[Excerpts from a dataset]
──────────────────────────────
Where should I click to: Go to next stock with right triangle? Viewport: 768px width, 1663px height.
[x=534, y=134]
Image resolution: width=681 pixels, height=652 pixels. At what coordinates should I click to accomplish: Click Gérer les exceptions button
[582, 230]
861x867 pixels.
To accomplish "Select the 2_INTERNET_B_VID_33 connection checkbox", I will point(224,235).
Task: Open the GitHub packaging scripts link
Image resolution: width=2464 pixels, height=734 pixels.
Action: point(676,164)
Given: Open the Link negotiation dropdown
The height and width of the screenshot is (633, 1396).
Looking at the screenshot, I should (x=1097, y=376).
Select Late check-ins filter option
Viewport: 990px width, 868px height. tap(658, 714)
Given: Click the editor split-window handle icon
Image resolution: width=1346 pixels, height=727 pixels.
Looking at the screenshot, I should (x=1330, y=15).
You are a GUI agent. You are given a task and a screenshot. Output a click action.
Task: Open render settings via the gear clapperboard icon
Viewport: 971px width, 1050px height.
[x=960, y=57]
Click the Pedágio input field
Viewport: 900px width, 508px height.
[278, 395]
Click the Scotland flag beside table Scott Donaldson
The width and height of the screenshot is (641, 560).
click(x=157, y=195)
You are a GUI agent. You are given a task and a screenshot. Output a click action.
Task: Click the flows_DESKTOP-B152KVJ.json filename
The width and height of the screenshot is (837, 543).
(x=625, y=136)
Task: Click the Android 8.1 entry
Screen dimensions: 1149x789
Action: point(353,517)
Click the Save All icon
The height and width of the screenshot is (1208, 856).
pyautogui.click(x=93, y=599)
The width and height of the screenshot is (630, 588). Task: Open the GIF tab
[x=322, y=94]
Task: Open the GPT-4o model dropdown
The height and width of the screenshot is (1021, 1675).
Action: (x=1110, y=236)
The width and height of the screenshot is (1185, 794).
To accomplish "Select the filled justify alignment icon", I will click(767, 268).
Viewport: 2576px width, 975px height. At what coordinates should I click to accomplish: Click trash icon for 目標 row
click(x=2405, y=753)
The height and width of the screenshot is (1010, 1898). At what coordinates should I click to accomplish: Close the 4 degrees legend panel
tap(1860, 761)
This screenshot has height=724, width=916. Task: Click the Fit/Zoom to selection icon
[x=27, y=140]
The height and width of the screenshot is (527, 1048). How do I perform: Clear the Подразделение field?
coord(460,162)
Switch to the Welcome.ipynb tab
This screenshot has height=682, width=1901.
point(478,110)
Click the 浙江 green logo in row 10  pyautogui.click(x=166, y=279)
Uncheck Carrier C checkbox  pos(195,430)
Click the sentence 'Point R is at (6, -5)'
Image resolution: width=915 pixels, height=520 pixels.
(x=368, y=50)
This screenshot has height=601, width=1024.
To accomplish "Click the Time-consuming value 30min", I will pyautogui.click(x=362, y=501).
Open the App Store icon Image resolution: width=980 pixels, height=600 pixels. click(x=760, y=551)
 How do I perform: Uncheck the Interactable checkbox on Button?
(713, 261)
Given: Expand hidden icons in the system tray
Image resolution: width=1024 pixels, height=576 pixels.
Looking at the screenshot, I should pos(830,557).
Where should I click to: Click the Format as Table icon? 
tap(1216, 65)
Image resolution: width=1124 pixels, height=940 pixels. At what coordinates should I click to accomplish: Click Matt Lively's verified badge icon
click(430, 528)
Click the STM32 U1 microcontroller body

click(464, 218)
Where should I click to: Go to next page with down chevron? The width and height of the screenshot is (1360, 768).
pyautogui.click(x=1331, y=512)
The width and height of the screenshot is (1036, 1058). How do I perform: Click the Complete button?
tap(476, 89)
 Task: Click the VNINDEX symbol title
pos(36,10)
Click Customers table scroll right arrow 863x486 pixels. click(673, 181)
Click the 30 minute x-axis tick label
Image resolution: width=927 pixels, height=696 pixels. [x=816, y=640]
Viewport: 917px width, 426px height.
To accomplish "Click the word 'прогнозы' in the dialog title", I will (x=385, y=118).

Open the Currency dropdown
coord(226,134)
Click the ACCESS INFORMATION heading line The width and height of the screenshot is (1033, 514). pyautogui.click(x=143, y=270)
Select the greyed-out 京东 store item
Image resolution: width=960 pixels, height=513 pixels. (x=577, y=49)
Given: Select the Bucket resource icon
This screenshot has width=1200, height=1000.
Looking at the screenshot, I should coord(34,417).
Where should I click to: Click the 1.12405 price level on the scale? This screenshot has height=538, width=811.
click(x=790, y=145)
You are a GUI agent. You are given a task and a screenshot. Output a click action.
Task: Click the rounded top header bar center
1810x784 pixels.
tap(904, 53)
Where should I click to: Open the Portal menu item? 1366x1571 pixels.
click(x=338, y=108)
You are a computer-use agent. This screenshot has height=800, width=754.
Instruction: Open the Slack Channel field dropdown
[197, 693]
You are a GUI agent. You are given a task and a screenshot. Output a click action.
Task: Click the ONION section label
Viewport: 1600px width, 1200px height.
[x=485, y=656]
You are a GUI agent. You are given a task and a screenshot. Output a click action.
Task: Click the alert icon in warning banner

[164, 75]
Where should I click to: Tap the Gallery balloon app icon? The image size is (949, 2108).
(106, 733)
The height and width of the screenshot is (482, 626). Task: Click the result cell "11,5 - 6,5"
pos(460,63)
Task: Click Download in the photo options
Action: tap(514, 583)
──────────────────────────────
**Problem to solve:**
Extract all of the data exactly as written.

**Solution to the problem:**
Where should I click to: Go to next stock with right triangle? Viewport: 768px width, 1663px height.
[x=534, y=134]
Image resolution: width=681 pixels, height=652 pixels. At what coordinates should I click to accomplish: Click Gérer les exceptions button
[582, 230]
861x867 pixels.
To accomplish "Select the 2_INTERNET_B_VID_33 connection checkbox", I will point(224,235).
Task: Open the GitHub packaging scripts link
Image resolution: width=2464 pixels, height=734 pixels.
Action: point(676,164)
Given: Open the Link negotiation dropdown
The height and width of the screenshot is (633, 1396).
Looking at the screenshot, I should (x=1097, y=376).
Select Late check-ins filter option
Viewport: 990px width, 868px height. tap(658, 714)
Given: Click the editor split-window handle icon
Image resolution: width=1346 pixels, height=727 pixels.
Looking at the screenshot, I should (x=1330, y=15).
You are a GUI agent. You are given a task and a screenshot. Output a click action.
Task: Open render settings via the gear clapperboard icon
Viewport: 971px width, 1050px height.
[x=960, y=57]
Click the Pedágio input field
Viewport: 900px width, 508px height.
[278, 395]
Click the Scotland flag beside table Scott Donaldson
The width and height of the screenshot is (641, 560).
click(x=157, y=195)
You are a GUI agent. You are given a task and a screenshot. Output a click action.
Task: Click the flows_DESKTOP-B152KVJ.json filename
The width and height of the screenshot is (837, 543).
(x=625, y=136)
Task: Click the Android 8.1 entry
Screen dimensions: 1149x789
Action: point(353,517)
Click the Save All icon
The height and width of the screenshot is (1208, 856).
pyautogui.click(x=93, y=599)
The width and height of the screenshot is (630, 588). Task: Open the GIF tab
[x=322, y=94]
Task: Open the GPT-4o model dropdown
The height and width of the screenshot is (1021, 1675).
Action: (x=1110, y=236)
The width and height of the screenshot is (1185, 794).
To accomplish "Select the filled justify alignment icon", I will click(767, 268).
Viewport: 2576px width, 975px height. At what coordinates should I click to accomplish: Click trash icon for 目標 row
click(x=2405, y=753)
The height and width of the screenshot is (1010, 1898). At what coordinates should I click to accomplish: Close the 4 degrees legend panel
tap(1860, 761)
This screenshot has height=724, width=916. Task: Click the Fit/Zoom to selection icon
[x=27, y=140]
The height and width of the screenshot is (527, 1048). How do I perform: Clear the Подразделение field?
coord(460,162)
Switch to the Welcome.ipynb tab
This screenshot has height=682, width=1901.
point(478,110)
Click the 浙江 green logo in row 10  pyautogui.click(x=166, y=279)
Uncheck Carrier C checkbox  pos(195,430)
Click the sentence 'Point R is at (6, -5)'
Image resolution: width=915 pixels, height=520 pixels.
(x=368, y=50)
This screenshot has height=601, width=1024.
To accomplish "Click the Time-consuming value 30min", I will pyautogui.click(x=362, y=501).
Open the App Store icon Image resolution: width=980 pixels, height=600 pixels. click(x=760, y=551)
 How do I perform: Uncheck the Interactable checkbox on Button?
(713, 261)
Given: Expand hidden icons in the system tray
Image resolution: width=1024 pixels, height=576 pixels.
Looking at the screenshot, I should pos(830,557).
Where should I click to: Click the Format as Table icon? 
tap(1216, 65)
Image resolution: width=1124 pixels, height=940 pixels. At what coordinates should I click to accomplish: Click Matt Lively's verified badge icon
click(430, 528)
Click the STM32 U1 microcontroller body

click(464, 218)
Where should I click to: Go to next page with down chevron? The width and height of the screenshot is (1360, 768).
pyautogui.click(x=1331, y=512)
The width and height of the screenshot is (1036, 1058). How do I perform: Click the Complete button?
tap(476, 89)
 Task: Click the VNINDEX symbol title
pos(36,10)
Click Customers table scroll right arrow 863x486 pixels. click(673, 181)
Click the 30 minute x-axis tick label
Image resolution: width=927 pixels, height=696 pixels. [x=816, y=640]
Viewport: 917px width, 426px height.
To accomplish "Click the word 'прогнозы' in the dialog title", I will (x=385, y=118).

Open the Currency dropdown
coord(226,134)
Click the ACCESS INFORMATION heading line The width and height of the screenshot is (1033, 514). pyautogui.click(x=143, y=270)
Select the greyed-out 京东 store item
Image resolution: width=960 pixels, height=513 pixels. (x=577, y=49)
Given: Select the Bucket resource icon
This screenshot has width=1200, height=1000.
Looking at the screenshot, I should coord(34,417).
Where should I click to: Click the 1.12405 price level on the scale? This screenshot has height=538, width=811.
click(x=790, y=145)
You are a GUI agent. You are given a task and a screenshot. Output a click action.
Task: Click the rounded top header bar center
1810x784 pixels.
tap(904, 53)
Where should I click to: Open the Portal menu item? 1366x1571 pixels.
click(x=338, y=108)
You are a computer-use agent. This screenshot has height=800, width=754.
Instruction: Open the Slack Channel field dropdown
[197, 693]
You are a GUI agent. You are given a task and a screenshot. Output a click action.
Task: Click the ONION section label
Viewport: 1600px width, 1200px height.
[x=485, y=656]
You are a GUI agent. You are given a task and a screenshot. Output a click action.
Task: Click the alert icon in warning banner

[164, 75]
Where should I click to: Tap the Gallery balloon app icon? The image size is (949, 2108).
(106, 733)
The height and width of the screenshot is (482, 626). Task: Click the result cell "11,5 - 6,5"
pos(460,63)
Task: Click Download in the photo options
Action: tap(514, 583)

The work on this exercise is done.